▶ [Extract]
----

It's War of the Silicon Valley Boosters
Michael Arrington, founder of TechCrunch, is said to be going to great lengths to keep his rival, Web entrepreneur Jason Calacanis, from elbowing onto his turf
The battle between Silicon Valley's two biggest boosters has flared up again, The Atlantic Wire has learned. It's an industry that takes its conferences very seriously: the conferences are where much of the business of launching, financing and selling new companies take place. In the last year, TechCrunch founder Michael Arrington and web entrepreneur Jason Calacanis, once partners in the influential and now defunct TechCrunch 50 conference, have been vying to stage the new premier venue for startups to pitch venture capitalists and launch new products to the trade press. With Calacanis's new conference Launch set to start tomorrow, sources say that Arrington is going all out--including using the weight of his powerful industry news blog TechCrunch--to squash his rival.
Calacanis refused to comment on whether he had heard reports of Arrington and TechCrunch trying to persuade attendees and sponsors to skip Launch, but he did say that no writer from TechCrunch had applied for credentials. "I think it's unfair to those startups and I don't understand how any publication could blacklist companies over a business dispute," Calacanis said. "I feel terrible about it." Neither Arrington nor AOL returned requests for comment. We'll update if they do.
This bad blood between between Calacanis and Arrington has played out relentlessly across comment boards and Twitter. And though many of their disputes come off as inane and petty, the conference franchise they spawned is anything but. Starting in 2007--shortly after Calacanis sold his Weblogs, Inc. to AOL--the conference has connected a number of pioneering start-ups with big name venture capitalists. Before dissolving in 2010, it launched Red Beacon, Yammer and Mint.com, which was later acquired by Intuit for $170 million. Also worth remembering: these are big ticket events, with general admission fares as high as $2,995.

----

▶ [Listed records]
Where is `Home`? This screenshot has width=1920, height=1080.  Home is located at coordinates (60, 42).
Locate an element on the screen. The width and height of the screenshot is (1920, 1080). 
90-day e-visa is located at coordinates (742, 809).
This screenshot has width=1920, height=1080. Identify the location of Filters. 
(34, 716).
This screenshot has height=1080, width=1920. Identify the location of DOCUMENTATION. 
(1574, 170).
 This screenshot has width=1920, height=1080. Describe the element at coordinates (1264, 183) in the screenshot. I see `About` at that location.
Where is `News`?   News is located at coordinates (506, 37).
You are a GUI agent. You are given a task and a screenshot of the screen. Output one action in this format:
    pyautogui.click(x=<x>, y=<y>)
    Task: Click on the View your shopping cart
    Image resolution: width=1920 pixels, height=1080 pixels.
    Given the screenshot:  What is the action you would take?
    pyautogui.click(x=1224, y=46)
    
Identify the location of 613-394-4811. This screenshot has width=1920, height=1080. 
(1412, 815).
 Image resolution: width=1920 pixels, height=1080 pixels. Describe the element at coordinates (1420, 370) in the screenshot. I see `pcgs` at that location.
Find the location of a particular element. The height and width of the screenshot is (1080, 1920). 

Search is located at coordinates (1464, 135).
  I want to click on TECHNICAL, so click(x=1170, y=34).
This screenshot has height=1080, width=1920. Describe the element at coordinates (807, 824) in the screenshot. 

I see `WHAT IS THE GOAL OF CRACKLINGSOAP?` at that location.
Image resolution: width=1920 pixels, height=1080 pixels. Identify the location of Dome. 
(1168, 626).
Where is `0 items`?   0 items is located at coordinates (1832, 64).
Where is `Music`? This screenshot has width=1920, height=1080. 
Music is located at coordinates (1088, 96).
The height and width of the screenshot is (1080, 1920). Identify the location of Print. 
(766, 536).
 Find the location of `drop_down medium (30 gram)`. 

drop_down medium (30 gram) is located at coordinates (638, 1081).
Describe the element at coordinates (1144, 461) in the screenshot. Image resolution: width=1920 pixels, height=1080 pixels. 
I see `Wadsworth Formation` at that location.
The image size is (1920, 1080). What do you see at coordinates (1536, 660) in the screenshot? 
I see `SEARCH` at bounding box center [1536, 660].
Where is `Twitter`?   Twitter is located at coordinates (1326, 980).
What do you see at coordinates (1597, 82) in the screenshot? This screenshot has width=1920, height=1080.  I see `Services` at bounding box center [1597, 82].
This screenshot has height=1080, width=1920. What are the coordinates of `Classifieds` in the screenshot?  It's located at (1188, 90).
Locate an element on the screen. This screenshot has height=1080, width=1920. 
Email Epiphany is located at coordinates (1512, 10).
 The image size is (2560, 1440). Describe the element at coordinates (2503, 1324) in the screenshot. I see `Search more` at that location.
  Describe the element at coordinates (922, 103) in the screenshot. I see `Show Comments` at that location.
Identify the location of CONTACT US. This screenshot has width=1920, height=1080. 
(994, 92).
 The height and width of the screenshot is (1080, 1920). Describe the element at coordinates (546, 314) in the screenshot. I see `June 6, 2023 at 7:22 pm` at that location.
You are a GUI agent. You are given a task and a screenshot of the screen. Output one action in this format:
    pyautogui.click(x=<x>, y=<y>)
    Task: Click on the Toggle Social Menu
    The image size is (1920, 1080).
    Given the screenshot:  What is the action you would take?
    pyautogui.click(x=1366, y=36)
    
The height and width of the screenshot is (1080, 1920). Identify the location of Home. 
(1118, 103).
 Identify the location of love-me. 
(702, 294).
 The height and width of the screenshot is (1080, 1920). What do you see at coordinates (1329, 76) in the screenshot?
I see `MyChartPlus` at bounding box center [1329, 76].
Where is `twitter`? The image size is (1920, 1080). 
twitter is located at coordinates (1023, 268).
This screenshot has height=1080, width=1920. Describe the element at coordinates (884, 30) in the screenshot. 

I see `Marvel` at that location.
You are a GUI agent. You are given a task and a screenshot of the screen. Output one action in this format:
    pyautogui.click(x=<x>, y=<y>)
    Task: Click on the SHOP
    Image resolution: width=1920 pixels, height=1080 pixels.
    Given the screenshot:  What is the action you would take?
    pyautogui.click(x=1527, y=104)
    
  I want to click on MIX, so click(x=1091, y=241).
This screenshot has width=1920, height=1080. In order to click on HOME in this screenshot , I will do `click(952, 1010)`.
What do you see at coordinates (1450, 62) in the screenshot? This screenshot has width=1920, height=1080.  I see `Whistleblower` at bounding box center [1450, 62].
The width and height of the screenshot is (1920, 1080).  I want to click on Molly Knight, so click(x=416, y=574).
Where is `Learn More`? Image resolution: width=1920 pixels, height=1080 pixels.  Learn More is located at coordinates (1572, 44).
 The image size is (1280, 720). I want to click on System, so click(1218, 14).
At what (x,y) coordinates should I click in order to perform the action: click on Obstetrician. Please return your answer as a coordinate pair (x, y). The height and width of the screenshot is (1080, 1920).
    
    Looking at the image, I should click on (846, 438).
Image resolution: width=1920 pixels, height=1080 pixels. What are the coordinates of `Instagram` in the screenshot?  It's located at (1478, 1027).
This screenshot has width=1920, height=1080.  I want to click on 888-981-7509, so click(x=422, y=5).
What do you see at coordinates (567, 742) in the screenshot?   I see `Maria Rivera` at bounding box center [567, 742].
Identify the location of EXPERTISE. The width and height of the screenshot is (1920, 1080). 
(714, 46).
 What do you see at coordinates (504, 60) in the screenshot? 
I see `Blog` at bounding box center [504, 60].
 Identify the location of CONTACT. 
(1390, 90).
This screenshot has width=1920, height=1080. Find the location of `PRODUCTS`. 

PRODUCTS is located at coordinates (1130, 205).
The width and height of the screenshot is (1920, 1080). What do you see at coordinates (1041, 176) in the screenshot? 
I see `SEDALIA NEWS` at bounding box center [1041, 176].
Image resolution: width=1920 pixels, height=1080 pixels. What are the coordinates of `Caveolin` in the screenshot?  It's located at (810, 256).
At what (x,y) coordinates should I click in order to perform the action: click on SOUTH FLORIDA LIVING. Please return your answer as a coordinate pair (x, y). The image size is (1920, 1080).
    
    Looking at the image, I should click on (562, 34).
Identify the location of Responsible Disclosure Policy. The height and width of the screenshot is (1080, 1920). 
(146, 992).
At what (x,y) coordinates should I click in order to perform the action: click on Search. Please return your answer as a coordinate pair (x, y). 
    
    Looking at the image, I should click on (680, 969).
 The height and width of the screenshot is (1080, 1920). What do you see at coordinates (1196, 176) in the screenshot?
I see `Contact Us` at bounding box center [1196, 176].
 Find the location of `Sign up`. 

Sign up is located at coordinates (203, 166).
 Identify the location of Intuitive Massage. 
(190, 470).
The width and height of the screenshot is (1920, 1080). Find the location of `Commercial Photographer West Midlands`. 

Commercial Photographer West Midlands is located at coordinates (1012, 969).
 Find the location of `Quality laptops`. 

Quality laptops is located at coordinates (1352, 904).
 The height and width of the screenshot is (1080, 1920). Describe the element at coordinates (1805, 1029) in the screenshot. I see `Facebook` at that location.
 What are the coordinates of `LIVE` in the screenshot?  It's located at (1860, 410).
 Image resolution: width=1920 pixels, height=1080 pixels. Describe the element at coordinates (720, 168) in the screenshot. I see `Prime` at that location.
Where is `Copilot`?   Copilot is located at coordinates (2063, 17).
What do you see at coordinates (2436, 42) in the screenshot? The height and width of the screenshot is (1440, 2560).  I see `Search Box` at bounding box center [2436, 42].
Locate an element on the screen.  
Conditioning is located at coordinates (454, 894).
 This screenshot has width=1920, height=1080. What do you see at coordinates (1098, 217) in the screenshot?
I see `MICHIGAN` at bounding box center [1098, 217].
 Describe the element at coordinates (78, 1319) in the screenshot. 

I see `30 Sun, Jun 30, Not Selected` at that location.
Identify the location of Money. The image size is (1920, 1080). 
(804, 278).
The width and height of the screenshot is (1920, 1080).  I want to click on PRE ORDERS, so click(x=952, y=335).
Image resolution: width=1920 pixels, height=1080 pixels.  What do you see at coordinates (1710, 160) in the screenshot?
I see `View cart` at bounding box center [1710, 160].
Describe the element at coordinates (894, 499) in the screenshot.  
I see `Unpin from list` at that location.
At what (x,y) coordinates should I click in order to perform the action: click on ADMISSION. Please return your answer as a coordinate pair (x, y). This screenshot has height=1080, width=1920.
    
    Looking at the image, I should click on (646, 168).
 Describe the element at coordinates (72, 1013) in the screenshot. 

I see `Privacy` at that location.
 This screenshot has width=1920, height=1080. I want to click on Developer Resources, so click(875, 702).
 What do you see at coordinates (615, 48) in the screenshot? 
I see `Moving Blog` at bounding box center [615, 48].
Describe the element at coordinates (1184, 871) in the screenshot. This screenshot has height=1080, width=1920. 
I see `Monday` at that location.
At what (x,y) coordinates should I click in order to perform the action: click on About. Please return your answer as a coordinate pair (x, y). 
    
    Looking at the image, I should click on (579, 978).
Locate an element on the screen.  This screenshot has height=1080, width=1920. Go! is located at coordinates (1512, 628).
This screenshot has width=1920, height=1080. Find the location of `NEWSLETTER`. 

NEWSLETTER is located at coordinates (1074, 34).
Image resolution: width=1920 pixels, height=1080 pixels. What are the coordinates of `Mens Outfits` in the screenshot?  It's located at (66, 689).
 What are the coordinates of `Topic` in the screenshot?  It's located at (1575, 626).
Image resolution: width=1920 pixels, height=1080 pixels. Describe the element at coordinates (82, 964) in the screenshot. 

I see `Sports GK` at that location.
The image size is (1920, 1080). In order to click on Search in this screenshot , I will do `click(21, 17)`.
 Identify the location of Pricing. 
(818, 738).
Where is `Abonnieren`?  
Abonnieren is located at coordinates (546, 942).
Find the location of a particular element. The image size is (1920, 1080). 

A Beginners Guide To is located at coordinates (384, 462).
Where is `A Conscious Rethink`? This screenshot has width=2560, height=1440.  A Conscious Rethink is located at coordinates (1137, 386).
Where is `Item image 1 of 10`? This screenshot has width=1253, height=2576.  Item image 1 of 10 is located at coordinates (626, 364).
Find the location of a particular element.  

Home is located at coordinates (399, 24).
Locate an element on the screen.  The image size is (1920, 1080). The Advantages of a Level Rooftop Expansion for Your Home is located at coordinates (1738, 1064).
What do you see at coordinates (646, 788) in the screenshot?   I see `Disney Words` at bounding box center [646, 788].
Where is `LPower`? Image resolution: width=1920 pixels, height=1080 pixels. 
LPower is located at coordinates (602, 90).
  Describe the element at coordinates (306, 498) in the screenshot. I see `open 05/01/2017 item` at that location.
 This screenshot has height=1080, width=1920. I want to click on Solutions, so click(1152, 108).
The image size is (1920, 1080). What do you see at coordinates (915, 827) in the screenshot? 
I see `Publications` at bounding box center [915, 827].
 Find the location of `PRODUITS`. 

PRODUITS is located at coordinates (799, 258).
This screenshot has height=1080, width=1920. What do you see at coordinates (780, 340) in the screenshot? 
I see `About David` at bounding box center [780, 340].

----

▶ [What the exercise asks] Reproduce word for word the part of the article on the Arrington–Calacanis rivalry starting at "This bad blood" and ending at "high as $2,995.". Rely only on the article.

▶ [Your solution]
This bad blood between between Calacanis and Arrington has played out relentlessly across comment boards and Twitter. And though many of their disputes come off as inane and petty, the conference franchise they spawned is anything but. Starting in 2007--shortly after Calacanis sold his Weblogs, Inc. to AOL--the conference has connected a number of pioneering start-ups with big name venture capitalists. Before dissolving in 2010, it launched Red Beacon, Yammer and Mint.com, which was later acquired by Intuit for $170 million. Also worth remembering: these are big ticket events, with general admission fares as high as $2,995.